Signs and Portents - The Starchild - help wanted

IanBruntlett

Emperor Mongoose
Hi,

I'm looking to run "The Starchild", a Signs and Portents Traveller two-part scenario.

Having read it, it seems to me to be heavy on referee-based explanations / exposition and light on activity.

Have you run this adventure? Could you give me some hints and tips on how to go about it? So far I've run Prison Planet (the preview of the book) and Signs and Portents "The Rescue".

TIA


Ian
 
If all else fails, throw in chase scenes and gratuitous combat and action scenes, where the characters are going all Vin Diesel or Jason Statham / The Transporter on the bad guys.

If the characters have a gifted child to protect, they've got to adopt a different set of tactics to the usual hairy balls kill them all bravado; they have to consider defensive tactics, keeping themselves between the child and harm until they can reach safety, then regrouping again.

To move the action along, have dead thugs happen to leave behind vital clues that will lead the characters' investigations onwards. And give them an immediate goal, e.g. a building on top of a ridge, or a cave a kilometre away, or something like that, which can give everyone a goal to move towards, fighting every inch of the way.

As long as you keep them rolling dice and scoring hits on bad guys, doing daring things like stealing the grav belts off them and taking to the air for aerial combat in and out of mist clouds and fog banks, they'll never care about the fact that you're not advancing the plot one little bit.
 
Thanks for the suggestions.

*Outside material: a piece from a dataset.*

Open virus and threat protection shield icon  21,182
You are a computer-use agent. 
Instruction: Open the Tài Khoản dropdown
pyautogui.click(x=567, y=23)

Did some of your recommendations today and we had a good time and the adventure stopped at the point where the players were just about to enter the Rainbow Sun.
 
As Raymond Chandler famously said, if he was at a loss how to progress the plot or thought it was geting a bit boring, he just had two thugs with guns in their hands burst into the room.

Works like a charm.

One things that occurred to me recently was how Chinese cinema wire-fu martial arts could realy work with grav belts.